Ancak, bu toplantı bir fuar değildir. Bu toplantıyı sahiplenen ülke aynı zamanda iki senelik bir süre için uluslararası ortamda iklim değişikliği görüşmelerinin de bayrağını taşımak zorundadır. Azerbaycan bu noktada oldukça başarısız oldu. Büyük ve iyi organize edilmiş bir fuarı başarıyla tamamladılar ama son yıllardaki en başarısız Taraflar Konferansı’na da ev sahipliği yaptılar. Çünkü bu konferans bağlamında kendilerinden politik olarak ne beklendiğinin farkında olmadılar, olsalar bile ellerinden gelebilecek fazla bir şey yoktu.
Böylesi toplantılarda alınacak kararlar orada geçirilen iki hafta süresince alınmaz. Bu kararların çoğunluğu önceden belirlenen ama son iki haftada ayrıntıları düzenlenen kararlardır. Bunun sağlanabilmesi için de ev sahibi ülke toplantı öncesinde yoğun bir diplomasi çabasının merkezinde olur. Geçtiğimiz sene Birleşik Arap Emirlikleri bile toplantı öncesinde çeşitli ülkelerde toplantılar düzenleyerek çıkmasını istediği kararlar çerçevesinde kamuoyu oluşturmaya yönelik çalışmalar yapmıştı. Azerbaycan’ın yöneticisi Muhtar Babayev’i Bakü’de tanıdık.
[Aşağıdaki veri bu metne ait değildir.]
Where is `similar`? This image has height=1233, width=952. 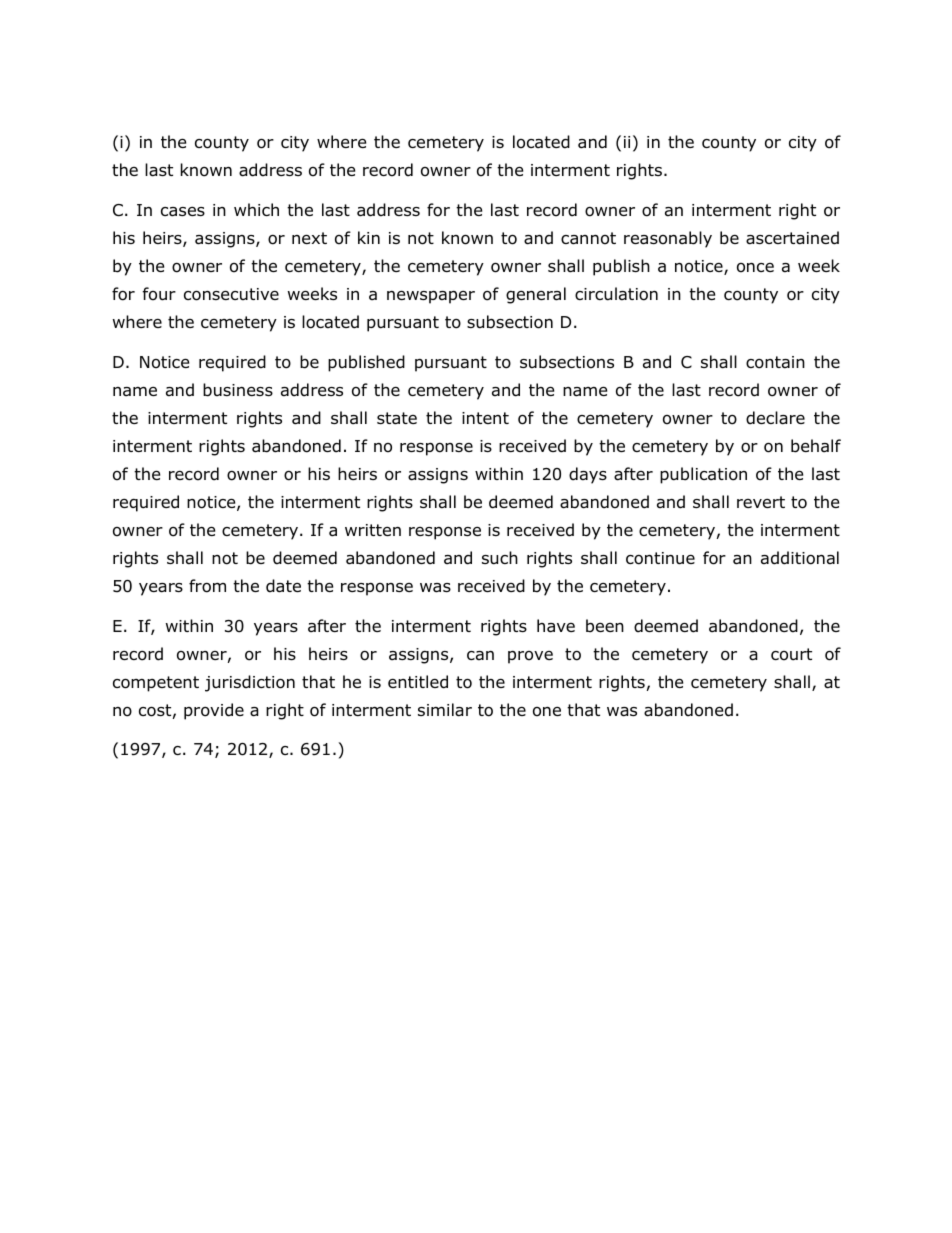
similar is located at coordinates (445, 710).
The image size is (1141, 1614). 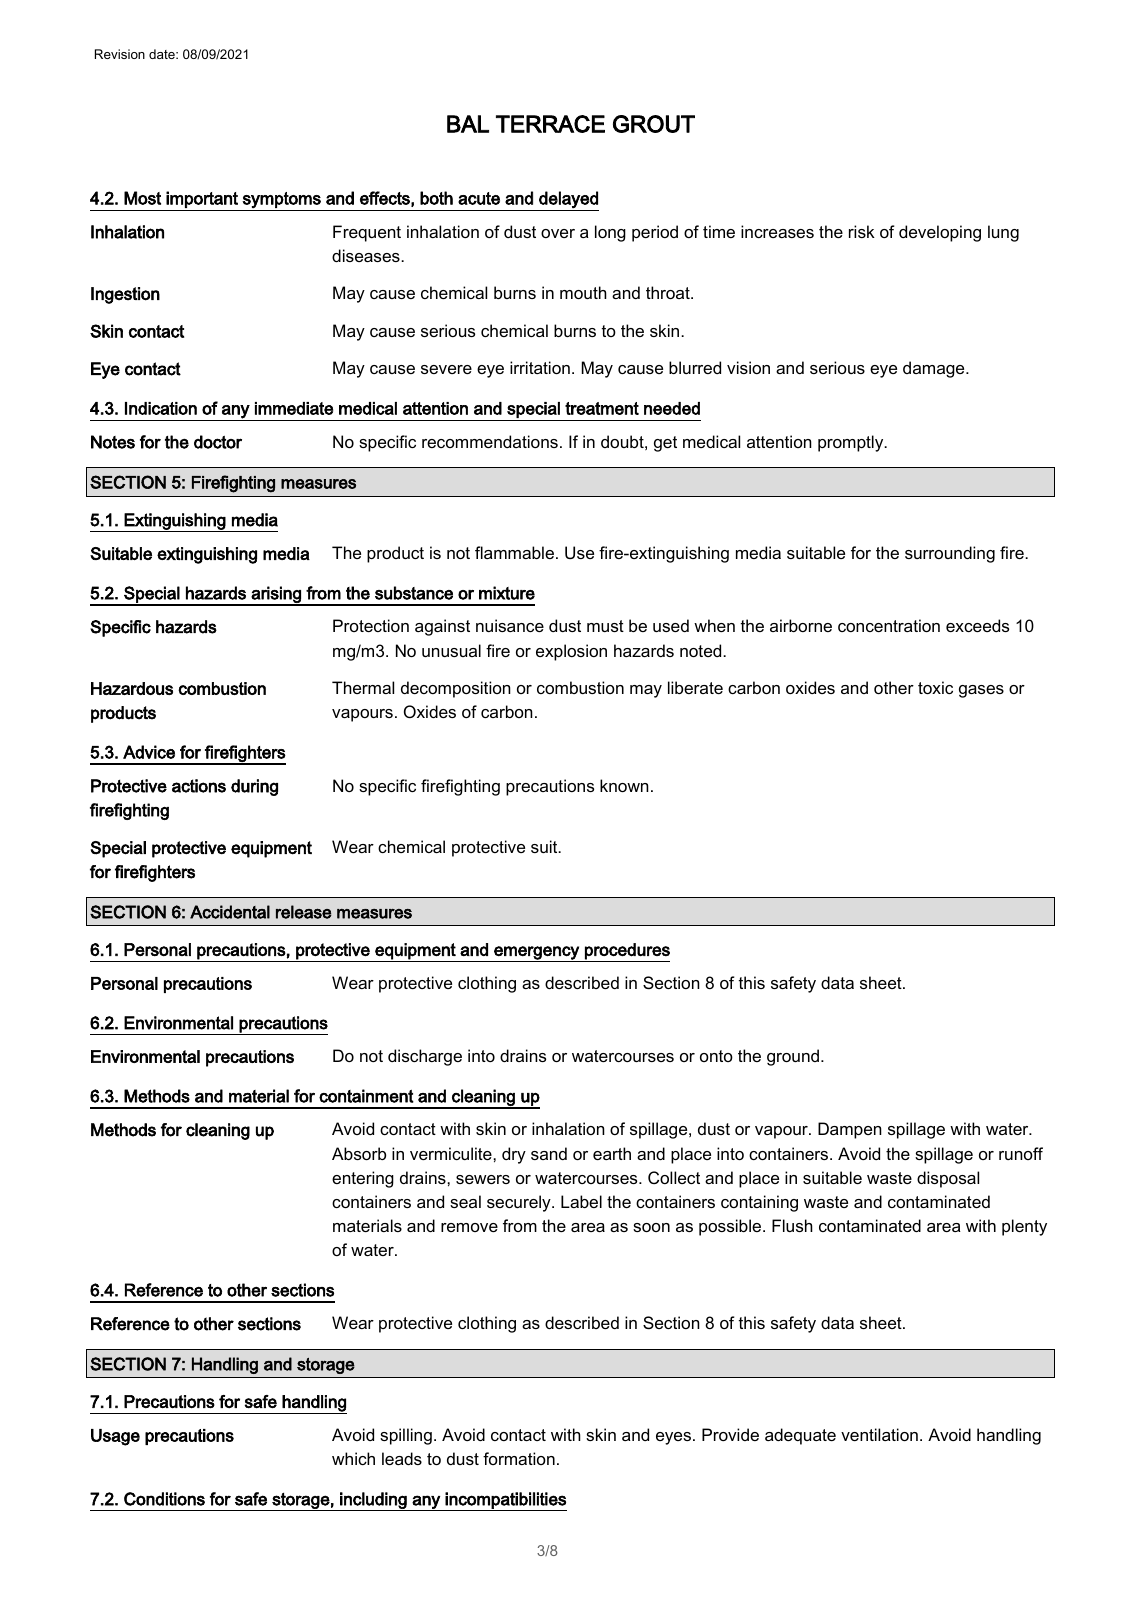 I want to click on doctor, so click(x=218, y=442).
Aslında Babayev’in yapması gereken iş çok zordu ve bu zoru başarabilecek donanıma, hem kişisel hem de ülke bağlamında sahip değildi. Bu toplantıyı ülkemizde düzenleyecek olsak belki ülke bağlamda politika geliştirme açısından yeterliliğimiz olabilir ama, dünyanın herhangi bir devlet başkanını arayıp randevu alabilecek yetkinliğe sahip bir yönetici bulmakta zorluk çekeceğimizi düşünüyorum. Burada yanlış anlaşılmak istemem, “Sayın Cumhurbaşkanımız ya da Dışişleri Bakanımız bu randevuyu alamaz” demiyorum. Bu toplantının başkanı olarak belirlenecek kişi bugünkü siyasi sistemin tepesindekiler olamayacağı için, bir alt seviyeye indiğimizde Azerbaycan'ın zorlandığı gibi zorlanacağımız görüşündeyim, çünkü biz senelerdir devam eden görüşmelerin merkezinde hiç yer almadık, bu nedenle de o politikaların ustası sayılmayız.
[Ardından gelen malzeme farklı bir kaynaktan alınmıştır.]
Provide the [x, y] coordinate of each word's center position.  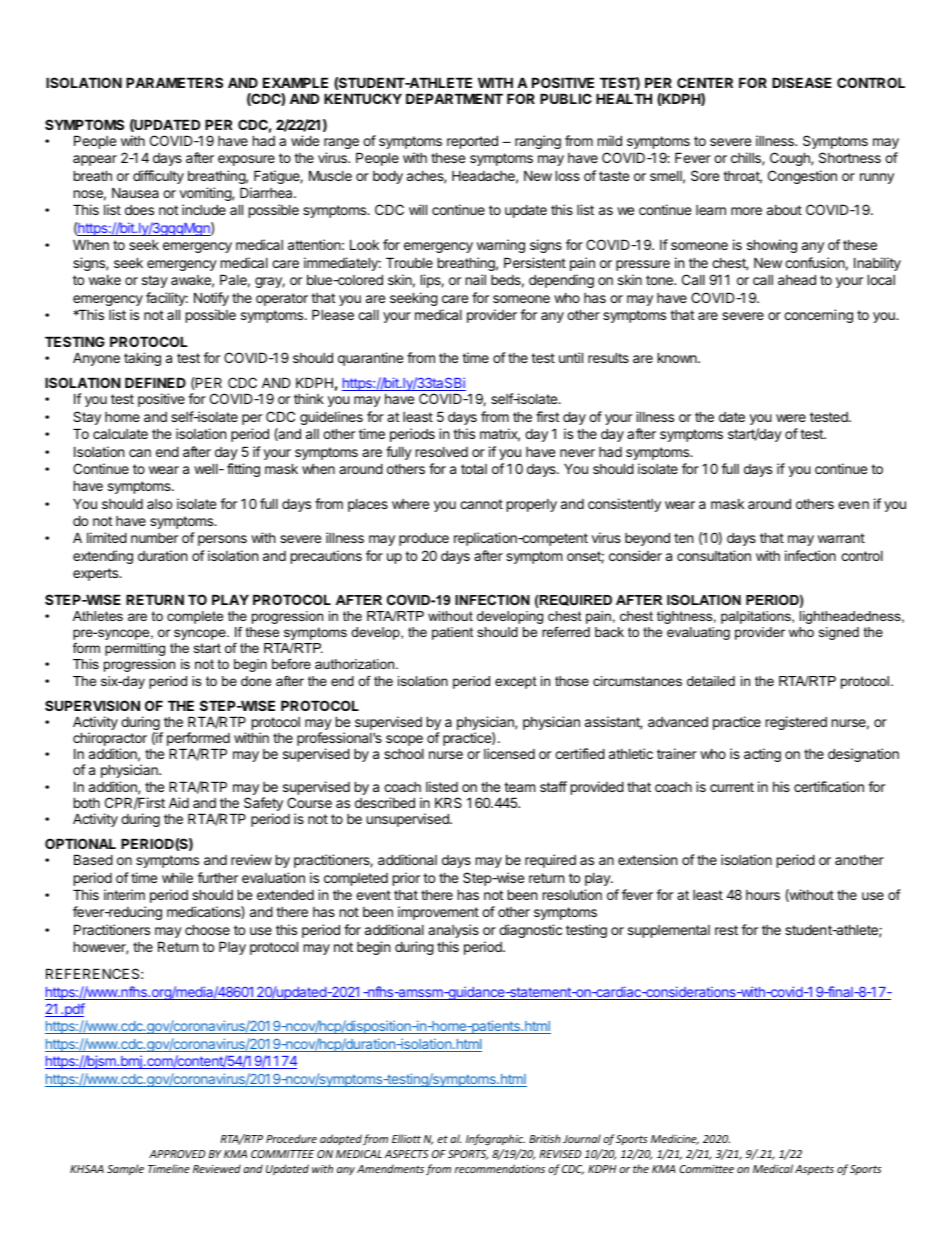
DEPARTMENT [454, 98]
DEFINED [155, 382]
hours [763, 895]
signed [839, 633]
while [177, 877]
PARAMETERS [174, 82]
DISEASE [802, 82]
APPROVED [177, 1154]
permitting [135, 649]
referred [566, 632]
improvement [438, 913]
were [791, 418]
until [571, 357]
Toplantıda üç ana konuya karar verilmesi gerekiyordu. Öncelikle, iklim değişikliğinin önlenebilmesi için BM gelişmiş ülkelere senede 1,3 trilyon dolar finansman sağlanması gerektiğini ortaya koymuştu. Gelişmekte olan ülkeler de bu finansmanın İklim Değişikliği Çerçeve Sözleşmesi’nin temelinde olduğu gibi gelişmiş ülkeler tarafından sağlanmasını istediler. Gelişmiş ülkeler de 1992’de anlaşma yapılırken finansman sağlama yükümlülüğü olmayan ama aradan geçen zamanda gerekli finansmanı sağlaması kolaylaşan Çin ve Körfez ülkeleri gibi tarafların da katkı sağlaması gerektiğini söylediler. Ayrıca bu finansmanın sadece ülkeler değil tüm kanallardan toplanması gerektiğini belirttiler. Toplantılar bu noktada kilitlendi ve son ana kadar da çözülmedi. Son anda gelişmiş ülkeler “biz senede 300 milyar dolar vermeye çalışırız, bunu da hemen veremeyiz, şimdiki 100 milyar dolar seviyesinden 2035’e kadar 300 milyara çıkarız, ya bunu kabul edin ya da anlaşma olmaz” resti çektiler. Babayev de gelişmekte olan ülkeleri bunu kabul etmeye ikna etti ve bu önemli bir başarı olarak algılandı, ne yazık ki. Oysa para için toplanan bir konferanstan istenen finansman sonucu çıkmadığından yeryüzü en az 2℃ sıcaklık artışına mahkum edilmiş oldu.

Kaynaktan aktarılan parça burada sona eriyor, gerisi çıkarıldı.